- **Work to complete**:
A. Decide whether each statement agrees with the mailing-list thread below, answering yes or no and quoting the words from the thread that settle it. (i) Ichiroh Takiguchi tested the fix on AIX. (ii) With LANG=Zh_TW.big5, the PrintDefaultCharset run reported x-IBM950. (iii) The testing can be done without installing any locales.
B. In the mailing-list thread below, what does Bhaktavatsal ask Thomas?

- **Passage to read**:

◆ ◆ ◆ ◆ ◆ ◆ ◆

RFR(XS): 8202329 [AIX] Fix codepage mappings for IBM-943 and Big5
Thomas Stüfe
thomas.stuefe at gmail.com
Mon May 21 07:53:07 UTC 2018
On Mon, May 21, 2018 at 9:52 AM, Thomas Stüfe <thomas.stuefe at gmail.com> wrote:
> Hi Bhaktavatsal,
>
> sorry, I have not had time to look at it yet. Too much unforeseen work.
>
> If there is another one wanting to review
(preferably someone from Oracles core libs group? Someone?)
, please do. If noone steps
> up, I'll try to do it next week, but unfortunately I cannot promise
> anything.
>
> ..Thomas
>
> On Mon, May 21, 2018 at 9:47 AM, Bhaktavatsal R Maram
> <bhamaram at in.ibm.com> wrote:
>> Hi Thomas,
>>
>> Is this fix ready to merge?
>>
>> Thanks,
>> Bhaktavatsal
>>
>>
>>
>>
>> -----"Thomas Stüfe" <thomas.stuefe at gmail.com> wrote: -----
>> To: Ichiroh Takiguchi <takiguc at linux.vnet.ibm.com>, Bhaktavatsal R Maram <bhamaram at in.ibm.com>
>> From: "Thomas Stüfe" <thomas.stuefe at gmail.com>
>> Date: 05/11/2018 11:49AM
>> Cc: Volker Simonis <volker.simonis at gmail.com>, Java Core Libs <core-libs-dev at openjdk.java.net>
>> Subject: Re: RFR(XS): 8202329 [AIX] Fix codepage mappings for IBM-943 and Big5
>>
>> Hi,
>>
>> I'll test and review next week. We also have some in-house tests which
>> I'd like to run.
>>
>> You IBM folks should really apply for authorship so that this
>> contribution process gets streamlined. After all, if something breaks
>> in this code, you want to be able to fix it, yes? So even if you do
>> not contribute much else, more patches may be forthcoming.
>>
>> Of course I hope these are not your last contributions :)
>>
>> Best, Thomas
>>
>>
>>
>> On Fri, May 11, 2018 at 7:57 AM, Ichiroh Takiguchi
>> <takiguc at linux.vnet.ibm.com> wrote:
>>> Hi.
>>>
>>> I tested this fix on AIX.
>>>
>>> I got following results.
>>> $ LANG=Ja_JP ~/jdk/bin/java PrintDefaultCharset
>>> Ja_JP x-IBM943C IBM-943C IBM-943C
>>> $ LANG=Ja_JP.IBM-943 ~/jdk/bin/java PrintDefaultCharset
>>> Ja_JP.IBM-943 x-IBM943C IBM-943C IBM-943C
>>> $ LANG=Zh_TW ~/jdk/bin/java PrintDefaultCharset
>>> Zh_TW x-IBM950 IBM-950 IBM-950
>>> $ LANG=Zh_TW.big5 ~/jdk/bin/java PrintDefaultCharset
>>> Zh_TW.big5 x-IBM950 IBM-950 IBM-950
>>>
>>> Also I reviewed source code, it's fine
>>>
>>> Since this testing requires locale installation for Ja_JP and Zh_TW,
>>> so it's not easy to test it...

◆ ◆ ◆ ◆ ◆ ◆ ◆

- **Record list**:
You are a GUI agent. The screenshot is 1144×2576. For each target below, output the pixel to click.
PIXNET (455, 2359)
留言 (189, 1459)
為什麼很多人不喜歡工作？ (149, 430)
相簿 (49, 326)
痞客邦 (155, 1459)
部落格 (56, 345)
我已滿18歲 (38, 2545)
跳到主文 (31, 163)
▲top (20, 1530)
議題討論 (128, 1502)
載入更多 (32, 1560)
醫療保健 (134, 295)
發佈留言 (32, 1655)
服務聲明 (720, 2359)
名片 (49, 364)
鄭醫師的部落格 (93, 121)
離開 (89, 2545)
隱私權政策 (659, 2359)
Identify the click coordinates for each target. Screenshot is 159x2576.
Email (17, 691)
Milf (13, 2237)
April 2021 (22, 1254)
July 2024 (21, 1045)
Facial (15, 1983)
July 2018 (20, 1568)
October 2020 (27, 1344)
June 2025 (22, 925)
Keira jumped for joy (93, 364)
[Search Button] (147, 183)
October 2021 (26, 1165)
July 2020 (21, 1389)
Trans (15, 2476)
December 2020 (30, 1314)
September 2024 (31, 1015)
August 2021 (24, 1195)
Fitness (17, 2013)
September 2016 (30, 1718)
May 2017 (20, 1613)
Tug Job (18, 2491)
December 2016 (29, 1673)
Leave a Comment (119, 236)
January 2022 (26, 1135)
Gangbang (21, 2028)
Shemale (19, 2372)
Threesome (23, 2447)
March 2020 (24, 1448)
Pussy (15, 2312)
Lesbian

◆ ◆ ◆ ◆ ◆ ◆ ◆

- **Answer list**:
A.
(i) Yes: "I tested this fix on AIX."
(ii) Yes: "Zh_TW.big5 x-IBM950 IBM-950 IBM-950"
(iii) No: "this testing requires locale installation for Ja_JP and Zh_TW"

B. Bhaktavatsal asks whether the fix is ready to merge.